◆ **Given instruction**:
In the article about McAfee's security partnership with Absolute, write out the passage that begins at the words "For Livingston, Absolute’s" and stops after the words "laptop security software.".
* BEGIN Passage to read *
McAfee said it hopes the technology partnering program will help bring proven security features from other security companies to its Orchestrator users. The security giant said that because of the convergence in security solutions, the partnership will go a long way in reducing operational security costs for McAfee customers.

In order to provide an all-in-one security package, McAfee choose to integrate companies with complementary security offerings. And because of this, Joe Gottlieb, vice-president of corporate strategy and technology devices at McAfee, said the decision to include Absolute’s computer theft security technologies was an easy one.

“Absolute’s ability to do remote data delete and it’s persistence by virtue of them being embedded in the BIOS was very attractive to us,” Gottlieb said. “They have great insight into data breach scenarios, what actually happens when a laptop is stolen, and they also have a good recovery rate. When you couple that with our full disk encryption abilities, we feel it’s an unbeatable one-two punch.”

Gottlieb said the traction that Absolute has gained in the computer theft recovery space and how the company has evolved into data protection provides a tremendous payoff for enterprises looking for a complete security solution.

“We have thousands of customers that use our Orchestrator management system, so really out payoff here is to bring our end-users the strong capabilities of our partners, under one umbrella,” Gottlieb said. “We want to have more tools under one management roof to handle data breaches. If you can manage security in one place, you can be that much more effective and timely in managing critical scenarios, so this will absolutely be attractive to current McAfee customers as well as prospective ones.”

For Livingston, Absolute’s motivation in the project is simple: more customers are going to be able to have access to its computer and laptop security software.
* END Passage to read *
* BEGIN Data provided *
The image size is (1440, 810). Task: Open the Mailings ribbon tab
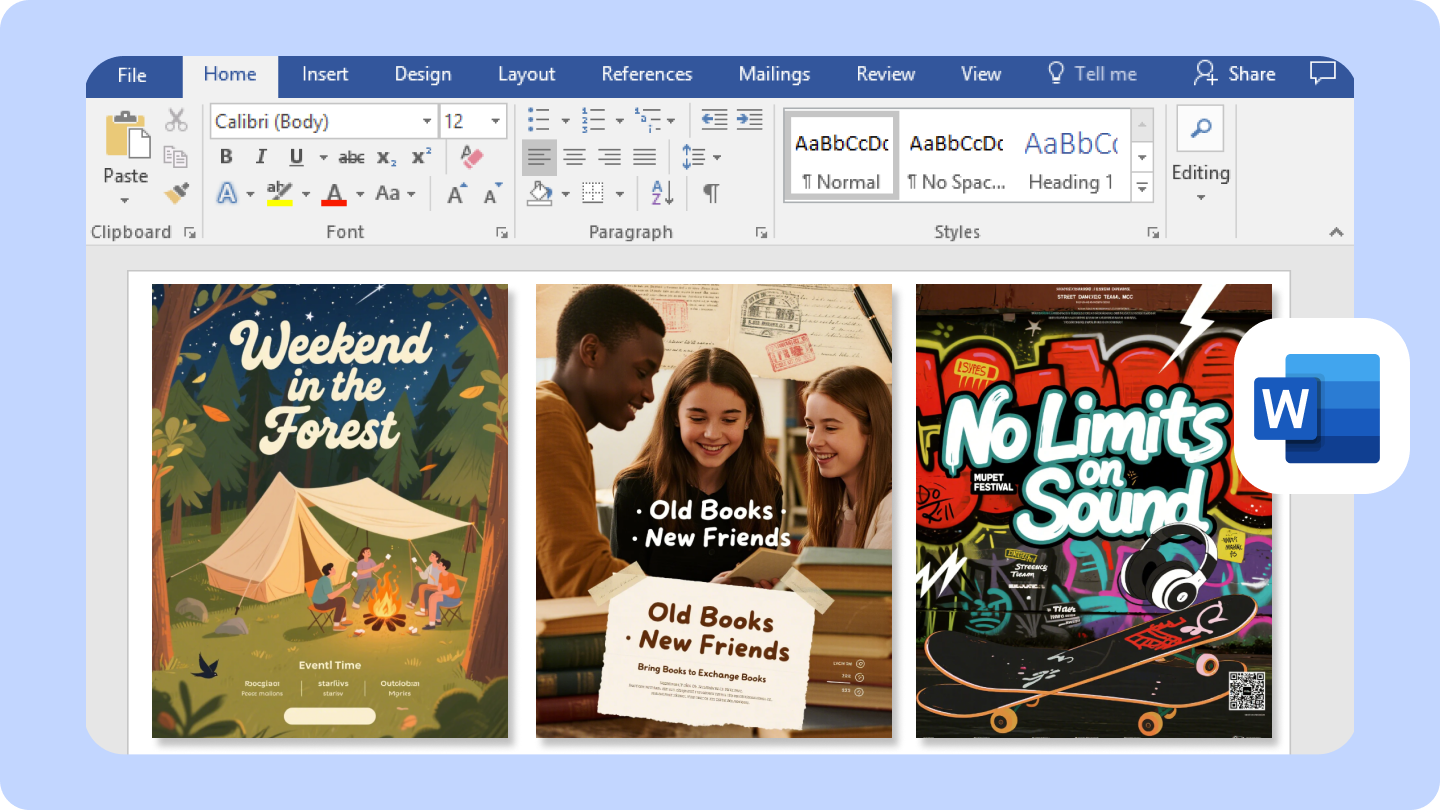tap(773, 73)
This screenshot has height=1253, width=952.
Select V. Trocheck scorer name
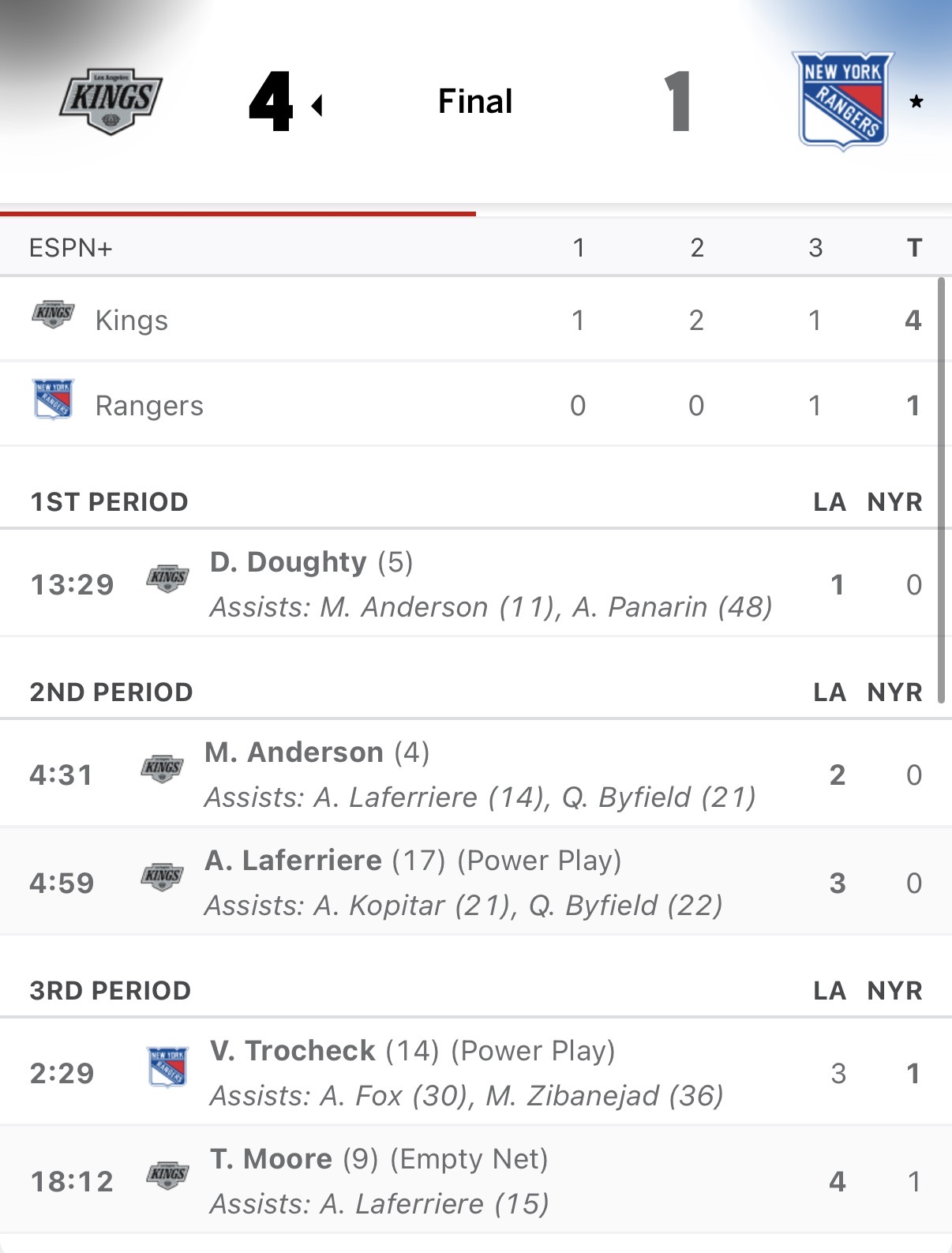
* END Data provided *
◆ **Response to the task**:
For Livingston, Absolute’s motivation in the project is simple: more customers are going to be able to have access to its computer and laptop security software.